I asked her girls what the hardest thing was living so far away in this cabin.  They are bored and hate being so far away from their friends.  But then I read about Ishmael.  "And God was with the boy, and he grew up.  He lived in the wilderness and became an expert in the bow.  He lived in the wilderness of Paran...." (Gen. 21:20)  God was with Ishamel...in the wilderness.  He ended up acquiring certain skills that made him an "expert" later in life, in the exact areas he would need that expertise.  My friend's kids are in a wilderness of their own.  What skills are they acquiring?  Is God preparing them for what they will need later in their life?

I'm sure that Hagar would have rather been closer to civilization, for herself and for her child.  But somehow she still found a wife for Ishmael. He became a father of many. There is no talk of Hagar finding herself a husband.  She only had God to rely on.  That's all my friend has, too.  "Just " God, which surely is enough.

The wilderness is literally where my friend's family is living...sort of in the middle of nowhere. God seems to specialize in wilderness training.  The Bible speaks of the wilderness all the time, especially with the Israelites wandering in it for 40 years!  I don't love wilderness training.  I prefer cushy life, for me and for my kids, for my friend and for her kids.  But God sometimes takes us to "Wilderness School" like he did with Hagar and Ishmael and whether we like it or not, that's where we find ourselves, learning, being trained to become experts in whatever we are supposed to learn.  The skills we are acquiring are for the future, for something we don't even know is coming.  God is the God who sees and hears.  He knows what He is doing.

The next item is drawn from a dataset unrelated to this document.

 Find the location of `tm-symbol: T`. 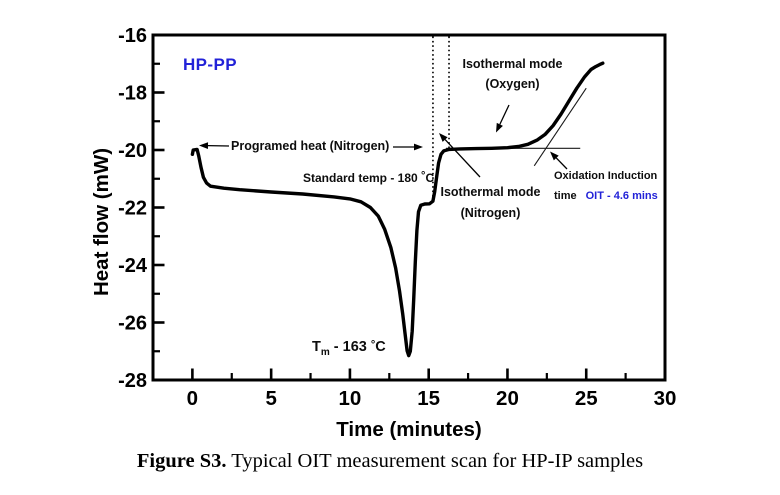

Being a single mom wasn't easy in the Bible and it isn't easy now.  Being a single mom in the wilderness is even harder.  Being a single mom, with one child, in the wilderness, is one thing, but seven children in the wilderness?  Brutal. The Bible doesn't gloss over the fact life doesn't always go as we hope. But, what it does show, is that even when it doesn't and we find ourselves as a single mom, out in the wilderness with our crying kids, that He meets us there...sometimes in the form of an angel, sometimes God Himself, sometimes a landlord who pays our bills, sometimes a spring of water.  He hears us and tells us not to be afraid.   Genesis 21:18 does not give us a formula for single parenting.  God is very straightforward, however, and doesn't let us stay sad and pitiful.  Instead He says, "Up!  Lift up the boy, and hold him fast with your hand." We are supposed to pick ourselves up, pick up our kids, hold their little hands fast and trust Him for their future.  That's where we start.